What is expected: Please reproduce the following lines exactly as they appear, keeping their order and wording unchanged.

>> BEGIN

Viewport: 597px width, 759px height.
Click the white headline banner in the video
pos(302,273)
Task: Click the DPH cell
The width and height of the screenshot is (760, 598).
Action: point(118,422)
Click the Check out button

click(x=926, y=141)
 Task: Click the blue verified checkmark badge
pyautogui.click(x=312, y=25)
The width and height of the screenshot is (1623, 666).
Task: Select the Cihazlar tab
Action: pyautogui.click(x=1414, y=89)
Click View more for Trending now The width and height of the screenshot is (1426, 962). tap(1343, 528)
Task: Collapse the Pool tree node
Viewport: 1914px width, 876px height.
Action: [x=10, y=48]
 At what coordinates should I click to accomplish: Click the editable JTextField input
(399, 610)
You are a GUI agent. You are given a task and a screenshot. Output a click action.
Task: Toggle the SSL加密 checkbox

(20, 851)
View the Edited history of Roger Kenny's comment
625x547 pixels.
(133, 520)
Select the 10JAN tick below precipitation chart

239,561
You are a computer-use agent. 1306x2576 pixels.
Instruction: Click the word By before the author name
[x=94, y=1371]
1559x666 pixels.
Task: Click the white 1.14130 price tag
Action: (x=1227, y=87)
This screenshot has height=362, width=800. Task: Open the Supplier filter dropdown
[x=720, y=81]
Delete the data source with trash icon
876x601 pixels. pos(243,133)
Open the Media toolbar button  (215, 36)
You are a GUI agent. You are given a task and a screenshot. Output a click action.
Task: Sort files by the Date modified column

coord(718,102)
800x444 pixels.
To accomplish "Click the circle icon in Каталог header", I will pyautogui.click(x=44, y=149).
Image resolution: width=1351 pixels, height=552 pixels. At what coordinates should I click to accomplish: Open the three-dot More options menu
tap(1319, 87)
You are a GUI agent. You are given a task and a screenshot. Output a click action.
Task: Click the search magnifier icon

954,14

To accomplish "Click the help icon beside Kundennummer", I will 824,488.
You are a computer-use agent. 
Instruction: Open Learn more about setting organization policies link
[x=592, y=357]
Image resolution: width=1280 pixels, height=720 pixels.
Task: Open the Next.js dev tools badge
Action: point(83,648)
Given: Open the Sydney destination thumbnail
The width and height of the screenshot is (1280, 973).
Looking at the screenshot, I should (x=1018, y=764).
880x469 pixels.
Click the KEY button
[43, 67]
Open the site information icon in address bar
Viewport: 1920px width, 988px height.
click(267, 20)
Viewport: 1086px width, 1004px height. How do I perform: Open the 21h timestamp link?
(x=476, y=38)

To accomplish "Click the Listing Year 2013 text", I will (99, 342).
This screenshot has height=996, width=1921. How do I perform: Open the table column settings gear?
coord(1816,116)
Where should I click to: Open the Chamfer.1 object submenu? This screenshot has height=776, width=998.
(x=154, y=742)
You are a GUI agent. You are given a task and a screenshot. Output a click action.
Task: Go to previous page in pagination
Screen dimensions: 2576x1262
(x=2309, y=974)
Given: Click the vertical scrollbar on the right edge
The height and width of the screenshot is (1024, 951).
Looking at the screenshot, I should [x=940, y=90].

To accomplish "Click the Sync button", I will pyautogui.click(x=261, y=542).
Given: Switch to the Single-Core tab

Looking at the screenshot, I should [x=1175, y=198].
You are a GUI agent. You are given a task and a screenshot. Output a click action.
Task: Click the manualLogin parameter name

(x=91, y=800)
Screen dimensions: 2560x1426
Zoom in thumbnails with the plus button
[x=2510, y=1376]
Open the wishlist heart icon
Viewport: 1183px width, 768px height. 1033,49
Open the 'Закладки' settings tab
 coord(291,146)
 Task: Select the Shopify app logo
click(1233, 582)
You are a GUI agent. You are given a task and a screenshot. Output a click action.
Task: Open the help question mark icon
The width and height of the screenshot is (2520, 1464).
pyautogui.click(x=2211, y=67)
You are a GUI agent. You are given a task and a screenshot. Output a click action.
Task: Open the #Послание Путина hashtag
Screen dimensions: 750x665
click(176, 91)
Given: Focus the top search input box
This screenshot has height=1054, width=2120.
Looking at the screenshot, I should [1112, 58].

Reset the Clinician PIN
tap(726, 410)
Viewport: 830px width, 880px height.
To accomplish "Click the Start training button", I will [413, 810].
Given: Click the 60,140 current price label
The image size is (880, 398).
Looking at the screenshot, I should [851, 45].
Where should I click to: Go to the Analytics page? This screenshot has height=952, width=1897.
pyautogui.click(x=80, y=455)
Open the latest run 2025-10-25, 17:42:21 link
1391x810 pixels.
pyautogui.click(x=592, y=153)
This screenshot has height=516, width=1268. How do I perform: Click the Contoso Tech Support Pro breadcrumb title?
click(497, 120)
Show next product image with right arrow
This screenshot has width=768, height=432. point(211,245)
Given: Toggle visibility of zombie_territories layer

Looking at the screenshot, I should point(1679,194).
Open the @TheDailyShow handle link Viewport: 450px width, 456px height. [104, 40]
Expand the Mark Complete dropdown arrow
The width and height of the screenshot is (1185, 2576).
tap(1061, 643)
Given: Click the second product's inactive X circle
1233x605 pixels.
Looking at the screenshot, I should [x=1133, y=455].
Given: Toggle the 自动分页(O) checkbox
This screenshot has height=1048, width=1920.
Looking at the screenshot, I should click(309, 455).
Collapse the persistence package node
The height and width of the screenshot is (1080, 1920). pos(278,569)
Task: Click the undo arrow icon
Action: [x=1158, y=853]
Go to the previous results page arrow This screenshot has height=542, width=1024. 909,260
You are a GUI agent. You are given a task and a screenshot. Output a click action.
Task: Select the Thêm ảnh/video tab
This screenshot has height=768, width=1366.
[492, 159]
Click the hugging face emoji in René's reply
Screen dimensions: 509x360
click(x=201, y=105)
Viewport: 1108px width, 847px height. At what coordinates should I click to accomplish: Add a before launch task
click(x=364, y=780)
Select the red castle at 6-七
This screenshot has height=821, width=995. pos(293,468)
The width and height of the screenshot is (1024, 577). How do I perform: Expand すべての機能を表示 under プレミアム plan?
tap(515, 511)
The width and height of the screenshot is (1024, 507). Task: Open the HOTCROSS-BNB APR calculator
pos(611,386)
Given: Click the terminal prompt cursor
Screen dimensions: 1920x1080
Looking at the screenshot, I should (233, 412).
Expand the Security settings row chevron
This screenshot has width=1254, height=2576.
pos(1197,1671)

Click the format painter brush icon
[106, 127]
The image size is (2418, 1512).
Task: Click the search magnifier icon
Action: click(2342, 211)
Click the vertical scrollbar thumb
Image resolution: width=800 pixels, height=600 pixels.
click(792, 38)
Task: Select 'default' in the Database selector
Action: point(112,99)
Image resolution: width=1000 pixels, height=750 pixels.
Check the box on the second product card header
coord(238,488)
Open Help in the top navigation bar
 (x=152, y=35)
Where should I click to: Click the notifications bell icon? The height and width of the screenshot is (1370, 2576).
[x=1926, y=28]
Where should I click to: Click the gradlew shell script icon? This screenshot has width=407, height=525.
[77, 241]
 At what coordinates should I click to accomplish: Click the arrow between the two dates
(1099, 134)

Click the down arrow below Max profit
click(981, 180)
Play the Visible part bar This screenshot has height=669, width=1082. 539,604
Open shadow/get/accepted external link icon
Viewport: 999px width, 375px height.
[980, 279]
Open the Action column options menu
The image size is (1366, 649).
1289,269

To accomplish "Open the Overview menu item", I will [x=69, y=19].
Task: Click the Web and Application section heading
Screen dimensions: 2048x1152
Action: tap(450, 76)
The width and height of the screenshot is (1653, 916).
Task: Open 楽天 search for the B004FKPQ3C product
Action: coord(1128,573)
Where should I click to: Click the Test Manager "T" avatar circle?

>> END

Response for this exercise:
Viewport: 597px width, 759px height.
Click the white headline banner in the video
pos(302,273)
Task: Click the DPH cell
The width and height of the screenshot is (760, 598).
Action: point(118,422)
Click the Check out button

click(x=926, y=141)
 Task: Click the blue verified checkmark badge
pyautogui.click(x=312, y=25)
The width and height of the screenshot is (1623, 666).
Task: Select the Cihazlar tab
Action: pyautogui.click(x=1414, y=89)
Click View more for Trending now The width and height of the screenshot is (1426, 962). tap(1343, 528)
Task: Collapse the Pool tree node
Viewport: 1914px width, 876px height.
Action: [x=10, y=48]
 At what coordinates should I click to accomplish: Click the editable JTextField input
(399, 610)
You are a GUI agent. You are given a task and a screenshot. Output a click action.
Task: Toggle the SSL加密 checkbox

(20, 851)
View the Edited history of Roger Kenny's comment
625x547 pixels.
(133, 520)
Select the 10JAN tick below precipitation chart

239,561
You are a computer-use agent. 1306x2576 pixels.
Instruction: Click the word By before the author name
[x=94, y=1371]
1559x666 pixels.
Task: Click the white 1.14130 price tag
Action: (x=1227, y=87)
This screenshot has height=362, width=800. Task: Open the Supplier filter dropdown
[x=720, y=81]
Delete the data source with trash icon
876x601 pixels. pos(243,133)
Open the Media toolbar button  (215, 36)
You are a GUI agent. You are given a task and a screenshot. Output a click action.
Task: Sort files by the Date modified column

coord(718,102)
800x444 pixels.
To accomplish "Click the circle icon in Каталог header", I will pyautogui.click(x=44, y=149).
Image resolution: width=1351 pixels, height=552 pixels. At what coordinates should I click to accomplish: Open the three-dot More options menu
tap(1319, 87)
You are a GUI agent. You are given a task and a screenshot. Output a click action.
Task: Click the search magnifier icon

954,14

To accomplish "Click the help icon beside Kundennummer", I will 824,488.
You are a computer-use agent. 
Instruction: Open Learn more about setting organization policies link
[x=592, y=357]
Image resolution: width=1280 pixels, height=720 pixels.
Task: Open the Next.js dev tools badge
Action: point(83,648)
Given: Open the Sydney destination thumbnail
The width and height of the screenshot is (1280, 973).
Looking at the screenshot, I should (x=1018, y=764).
880x469 pixels.
Click the KEY button
[43, 67]
Open the site information icon in address bar
Viewport: 1920px width, 988px height.
click(267, 20)
Viewport: 1086px width, 1004px height. How do I perform: Open the 21h timestamp link?
(x=476, y=38)

To accomplish "Click the Listing Year 2013 text", I will (99, 342).
This screenshot has height=996, width=1921. How do I perform: Open the table column settings gear?
coord(1816,116)
Where should I click to: Open the Chamfer.1 object submenu? This screenshot has height=776, width=998.
(x=154, y=742)
You are a GUI agent. You are given a task and a screenshot. Output a click action.
Task: Go to previous page in pagination
Screen dimensions: 2576x1262
(x=2309, y=974)
Given: Click the vertical scrollbar on the right edge
The height and width of the screenshot is (1024, 951).
Looking at the screenshot, I should [x=940, y=90].

To accomplish "Click the Sync button", I will pyautogui.click(x=261, y=542).
Given: Switch to the Single-Core tab

Looking at the screenshot, I should [x=1175, y=198].
You are a GUI agent. You are given a task and a screenshot. Output a click action.
Task: Click the manualLogin parameter name

(x=91, y=800)
Screen dimensions: 2560x1426
Zoom in thumbnails with the plus button
[x=2510, y=1376]
Open the wishlist heart icon
Viewport: 1183px width, 768px height. 1033,49
Open the 'Закладки' settings tab
 coord(291,146)
 Task: Select the Shopify app logo
click(1233, 582)
You are a GUI agent. You are given a task and a screenshot. Output a click action.
Task: Open the help question mark icon
The width and height of the screenshot is (2520, 1464).
pyautogui.click(x=2211, y=67)
You are a GUI agent. You are given a task and a screenshot. Output a click action.
Task: Open the #Послание Путина hashtag
Screen dimensions: 750x665
click(176, 91)
Given: Focus the top search input box
This screenshot has height=1054, width=2120.
Looking at the screenshot, I should [1112, 58].

Reset the Clinician PIN
tap(726, 410)
Viewport: 830px width, 880px height.
To accomplish "Click the Start training button", I will [413, 810].
Given: Click the 60,140 current price label
The image size is (880, 398).
Looking at the screenshot, I should [851, 45].
Where should I click to: Go to the Analytics page? This screenshot has height=952, width=1897.
pyautogui.click(x=80, y=455)
Open the latest run 2025-10-25, 17:42:21 link
1391x810 pixels.
pyautogui.click(x=592, y=153)
This screenshot has height=516, width=1268. How do I perform: Click the Contoso Tech Support Pro breadcrumb title?
click(497, 120)
Show next product image with right arrow
This screenshot has width=768, height=432. point(211,245)
Given: Toggle visibility of zombie_territories layer

Looking at the screenshot, I should point(1679,194).
Open the @TheDailyShow handle link Viewport: 450px width, 456px height. [104, 40]
Expand the Mark Complete dropdown arrow
The width and height of the screenshot is (1185, 2576).
tap(1061, 643)
Given: Click the second product's inactive X circle
1233x605 pixels.
Looking at the screenshot, I should [x=1133, y=455].
Given: Toggle the 自动分页(O) checkbox
This screenshot has height=1048, width=1920.
Looking at the screenshot, I should click(309, 455).
Collapse the persistence package node
The height and width of the screenshot is (1080, 1920). pos(278,569)
Task: Click the undo arrow icon
Action: [x=1158, y=853]
Go to the previous results page arrow This screenshot has height=542, width=1024. 909,260
You are a GUI agent. You are given a task and a screenshot. Output a click action.
Task: Select the Thêm ảnh/video tab
This screenshot has height=768, width=1366.
[492, 159]
Click the hugging face emoji in René's reply
Screen dimensions: 509x360
click(x=201, y=105)
Viewport: 1108px width, 847px height. At what coordinates should I click to accomplish: Add a before launch task
click(x=364, y=780)
Select the red castle at 6-七
This screenshot has height=821, width=995. pos(293,468)
The width and height of the screenshot is (1024, 577). How do I perform: Expand すべての機能を表示 under プレミアム plan?
tap(515, 511)
The width and height of the screenshot is (1024, 507). Task: Open the HOTCROSS-BNB APR calculator
pos(611,386)
Given: Click the terminal prompt cursor
Screen dimensions: 1920x1080
Looking at the screenshot, I should (233, 412).
Expand the Security settings row chevron
This screenshot has width=1254, height=2576.
pos(1197,1671)

Click the format painter brush icon
[106, 127]
The image size is (2418, 1512).
Task: Click the search magnifier icon
Action: click(2342, 211)
Click the vertical scrollbar thumb
Image resolution: width=800 pixels, height=600 pixels.
click(792, 38)
Task: Select 'default' in the Database selector
Action: point(112,99)
Image resolution: width=1000 pixels, height=750 pixels.
Check the box on the second product card header
coord(238,488)
Open Help in the top navigation bar
 (x=152, y=35)
Where should I click to: Click the notifications bell icon? The height and width of the screenshot is (1370, 2576).
[x=1926, y=28]
Where should I click to: Click the gradlew shell script icon? This screenshot has width=407, height=525.
[77, 241]
 At what coordinates should I click to accomplish: Click the arrow between the two dates
(1099, 134)

Click the down arrow below Max profit
click(981, 180)
Play the Visible part bar This screenshot has height=669, width=1082. 539,604
Open shadow/get/accepted external link icon
Viewport: 999px width, 375px height.
[980, 279]
Open the Action column options menu
The image size is (1366, 649).
1289,269

To accomplish "Open the Overview menu item", I will [x=69, y=19].
Task: Click the Web and Application section heading
Screen dimensions: 2048x1152
Action: tap(450, 76)
The width and height of the screenshot is (1653, 916).
Task: Open 楽天 search for the B004FKPQ3C product
Action: coord(1128,573)
Where should I click to: Click the Test Manager "T" avatar circle?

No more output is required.